What genes are on or off? In addition to providing clues about specific signaling pathways, transcript profiling provides a quantitative
phenotype to probe the nature of interactions between pathways. This type of analysis has revealed that hormones are tightly
interconnected—with each hormone triggering a domino effect on other hormone biosynthetic and signaling pathways.
What pieces of DNA are important? The orchestrated binding of transcriptional activators and repressors to DNA sequences defines the
regulatory program of eukaryotic genomes. The Arabidopsis community has assembled a substantial collection of transcriptional profiles
documenting widespread genome reprogramming following exposure to a number of environmental cues. These previous studies tell us which
genes may be important for plant responses, but we know very little about the regulatory regions (and the proteins bound to them)

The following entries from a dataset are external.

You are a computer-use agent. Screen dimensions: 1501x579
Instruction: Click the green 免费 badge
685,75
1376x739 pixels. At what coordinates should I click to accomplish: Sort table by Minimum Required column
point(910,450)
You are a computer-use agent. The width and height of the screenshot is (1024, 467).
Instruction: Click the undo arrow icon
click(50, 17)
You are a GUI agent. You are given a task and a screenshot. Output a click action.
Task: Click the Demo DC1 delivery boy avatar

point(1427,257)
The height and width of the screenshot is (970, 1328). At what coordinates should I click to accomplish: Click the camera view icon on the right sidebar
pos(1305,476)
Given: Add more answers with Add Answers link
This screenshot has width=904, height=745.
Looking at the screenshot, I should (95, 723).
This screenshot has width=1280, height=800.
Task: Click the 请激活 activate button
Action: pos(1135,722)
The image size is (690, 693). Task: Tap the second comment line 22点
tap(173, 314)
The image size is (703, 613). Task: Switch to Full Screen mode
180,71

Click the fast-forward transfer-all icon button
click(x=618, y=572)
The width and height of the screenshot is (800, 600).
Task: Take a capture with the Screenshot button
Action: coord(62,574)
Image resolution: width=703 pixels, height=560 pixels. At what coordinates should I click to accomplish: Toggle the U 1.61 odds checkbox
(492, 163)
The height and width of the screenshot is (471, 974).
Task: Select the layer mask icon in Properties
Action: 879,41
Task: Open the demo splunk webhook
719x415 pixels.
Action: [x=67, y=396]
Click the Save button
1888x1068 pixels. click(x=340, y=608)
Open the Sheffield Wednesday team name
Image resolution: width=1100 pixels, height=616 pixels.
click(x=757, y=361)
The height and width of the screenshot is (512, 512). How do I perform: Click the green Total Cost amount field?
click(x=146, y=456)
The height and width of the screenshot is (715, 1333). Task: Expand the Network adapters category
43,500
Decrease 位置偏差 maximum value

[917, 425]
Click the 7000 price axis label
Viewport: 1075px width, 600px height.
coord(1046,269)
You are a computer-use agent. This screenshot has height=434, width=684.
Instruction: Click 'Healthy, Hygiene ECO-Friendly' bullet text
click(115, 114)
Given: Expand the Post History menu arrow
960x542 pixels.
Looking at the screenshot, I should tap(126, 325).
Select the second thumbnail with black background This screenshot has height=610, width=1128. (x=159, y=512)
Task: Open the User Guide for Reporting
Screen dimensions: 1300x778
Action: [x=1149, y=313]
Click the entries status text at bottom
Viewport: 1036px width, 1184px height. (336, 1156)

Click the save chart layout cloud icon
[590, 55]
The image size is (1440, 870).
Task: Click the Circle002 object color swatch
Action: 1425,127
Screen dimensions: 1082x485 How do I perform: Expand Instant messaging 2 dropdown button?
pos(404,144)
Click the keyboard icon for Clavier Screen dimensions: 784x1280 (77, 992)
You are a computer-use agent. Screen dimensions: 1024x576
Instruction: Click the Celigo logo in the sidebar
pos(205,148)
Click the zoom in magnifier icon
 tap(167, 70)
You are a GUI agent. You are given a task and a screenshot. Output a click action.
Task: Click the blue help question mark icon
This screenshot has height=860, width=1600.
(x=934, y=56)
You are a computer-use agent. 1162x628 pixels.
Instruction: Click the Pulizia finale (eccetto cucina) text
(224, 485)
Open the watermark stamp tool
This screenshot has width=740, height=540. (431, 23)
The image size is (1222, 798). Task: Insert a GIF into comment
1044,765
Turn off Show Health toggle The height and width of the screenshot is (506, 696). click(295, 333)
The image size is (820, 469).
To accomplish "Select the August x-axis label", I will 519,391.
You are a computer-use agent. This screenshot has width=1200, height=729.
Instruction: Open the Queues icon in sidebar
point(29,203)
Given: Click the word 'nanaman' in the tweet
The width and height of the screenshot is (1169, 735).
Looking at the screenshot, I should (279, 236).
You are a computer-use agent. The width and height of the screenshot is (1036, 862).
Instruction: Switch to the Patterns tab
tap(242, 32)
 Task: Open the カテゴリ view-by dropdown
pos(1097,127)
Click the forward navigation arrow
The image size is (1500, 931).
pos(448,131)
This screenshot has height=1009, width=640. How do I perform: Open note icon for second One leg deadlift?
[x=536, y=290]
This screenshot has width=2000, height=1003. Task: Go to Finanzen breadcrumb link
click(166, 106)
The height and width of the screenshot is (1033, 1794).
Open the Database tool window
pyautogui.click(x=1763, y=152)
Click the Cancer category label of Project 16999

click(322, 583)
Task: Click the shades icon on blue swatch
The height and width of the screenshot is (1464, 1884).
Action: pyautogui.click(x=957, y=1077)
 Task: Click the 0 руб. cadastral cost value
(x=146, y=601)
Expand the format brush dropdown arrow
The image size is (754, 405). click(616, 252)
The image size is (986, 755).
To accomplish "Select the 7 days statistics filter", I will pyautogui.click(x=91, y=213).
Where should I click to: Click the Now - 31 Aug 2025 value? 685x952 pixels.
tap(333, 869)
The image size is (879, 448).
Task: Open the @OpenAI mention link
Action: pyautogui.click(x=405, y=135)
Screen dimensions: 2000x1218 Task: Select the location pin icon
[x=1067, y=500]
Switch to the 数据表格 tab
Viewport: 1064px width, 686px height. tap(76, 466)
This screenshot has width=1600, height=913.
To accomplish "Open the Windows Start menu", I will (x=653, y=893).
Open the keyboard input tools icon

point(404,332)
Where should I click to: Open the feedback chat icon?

orchestrating these global transitions. The Nemhauser Lab has recently begun a collaboration with the labs of
John Stamatoyannopoulos and Christine Queitsch in the UW Genome Sciences Department. Together, we are applying a
high-throughput approach called digital DNaseI footprinting to delineate regulatory DNA across the Arabidopsis genome. Using this
approach, we will learn the precise DNA elements associated with environmentally-triggered genome transitions.